I head up to my room and dump my clothes in the laundry, trying not to be weird about the fact that my pajamas smell like Heaven’s room.

I get changed and wait in my towel for Mom to come help me.

I dig up my phone and figure I should watch the video because I know she’ll bug me about it until I do.

Plus, I want to see how much Heaven is in it.

I go to Mom’s BeeBop and, ignoring that one of the new pinned videos is about my hair, scroll to the first new video.

I click on it and have to give Mom credit—she’s a master when it comes to editing.

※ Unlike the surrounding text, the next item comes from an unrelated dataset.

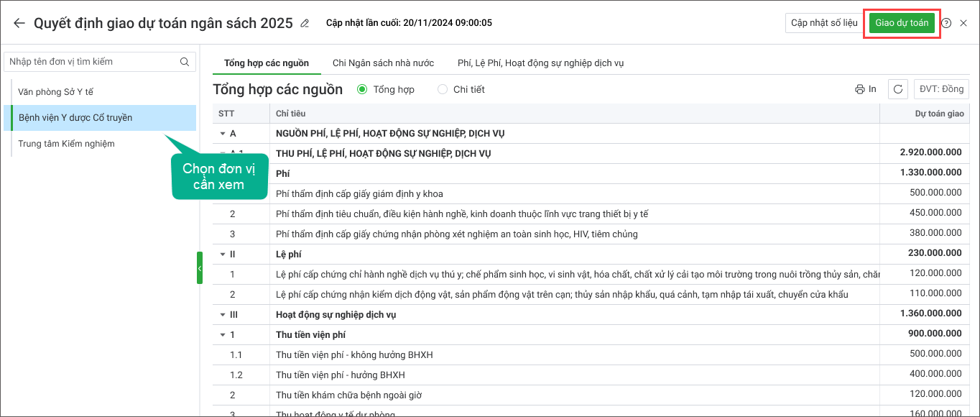Select Trung tâm Kiểm nghiệm in unit list

click(x=66, y=144)
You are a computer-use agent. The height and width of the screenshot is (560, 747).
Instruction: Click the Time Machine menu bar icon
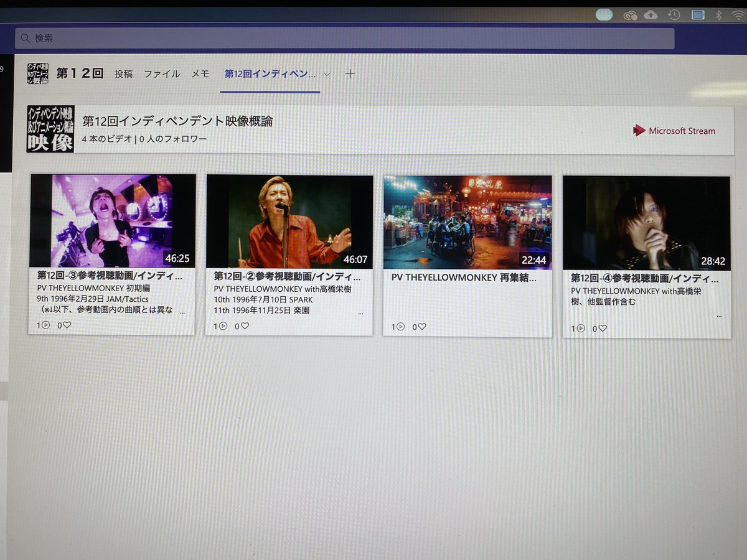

She shows off the decorations and the stars of the night, my sisters.

There are clips of me and Dad helping out, the DJ, and of course Heaven.

She looks so adorable focusing over Stella’s arm.

It’s a solid three minutes capturing the whole night, set to a cute song. There are forty thousand likes and three thousand comments. I know I shouldn’t look, but I do.

A lot of the comments are nice, praising my mom for going all out just for the fun of it.

My mom’s responded to a few people already.

Some people think Mom is doing too much.

And then, of course, others are mad about the bobs.

There’s some racism in there. There always is.

And comments about how living through us won’t make Mom feel better.

I scroll down and see the first negative comment about the tattoos.

“Kids this young do not need to mark their bodies.”

That got forty responses.

“You can just buy temporary tattoos online. You must love spending money.”

I close BeeBop and go over to Instagram.

She’s uploaded it there, and it’s more of the same.

Thousands of likes, less comments but more of the same.

But this time, she’s tagged Heaven. I can only imagine what her notifications look like.

I go to her page and her follower count has doubled.

I don’t know what to think. I told her I’d help her with this.

I like Heaven so much and I don’t want her sucked up in my mom’s content machine and seeing horrible comments.

I have to figure out what to do about it.